Alpha interferons: a clinical overview.

The development of the recombinant alpha interferons has provided a prototype for the clinical development of biological compounds. Over 5,000 patients have now been treated with alpha interferons, and from this experience, some general principles relating to the phase I-III testing of biologicals have emerged. Clinical trials of alpha interferon have suggested dose-response relationships and provided a clearer picture of schedule dependence. These trials have also indicated that the extent of tumor burden and identification of sensitive patient subtypes may be critical factors affecting the potential activity of biological compounds.
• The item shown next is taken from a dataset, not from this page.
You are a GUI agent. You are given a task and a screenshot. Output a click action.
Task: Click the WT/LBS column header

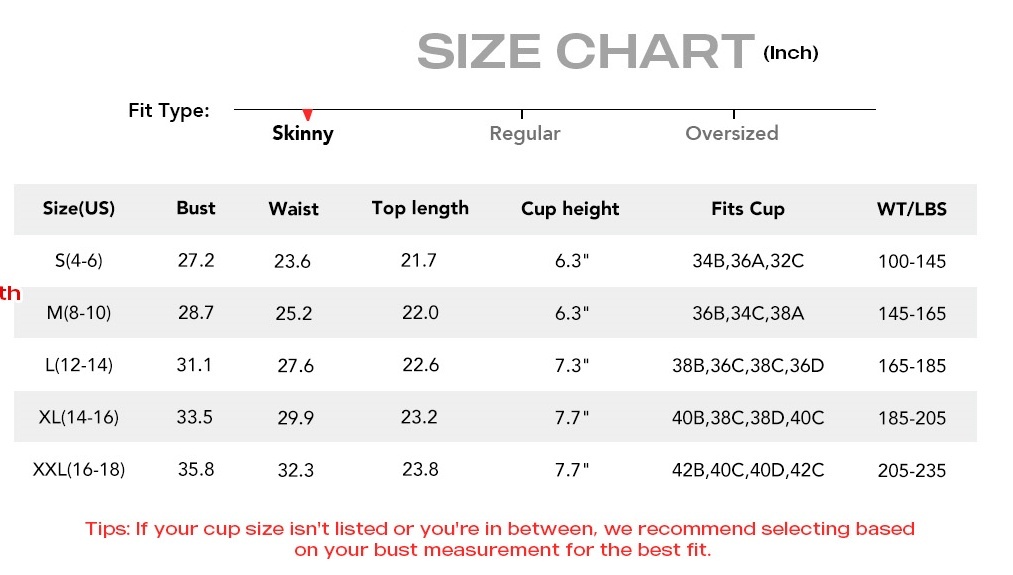tap(912, 209)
Recent studies using interferon in the treatment of chronic viral hepatitis have also generated promising results, suggesting an even greater antiviral role for the drug. The toxicity profile of the alpha interferons is unusual. Fever and influenza-like symptoms occur in almost all patients at all doses and schedules, and are usually dose limiting. Somnolence and other generally mild CNS effects occur in a small percentage of patients. Hematologic toxicity occurs but is minimal at lower doses and is noncumulative and rapidly reversible at all doses. Gastrointestinal toxicity is mild. No other unusual or unexpected toxicities have been reported, and early reports of cardiovascular toxicity have not been confirmed in large trials. The full role of alpha interferon in antineoplastic and antiviral therapy will be resolved in the coming years. This review summarizes existing safety and efficacy data for the alpha interferons.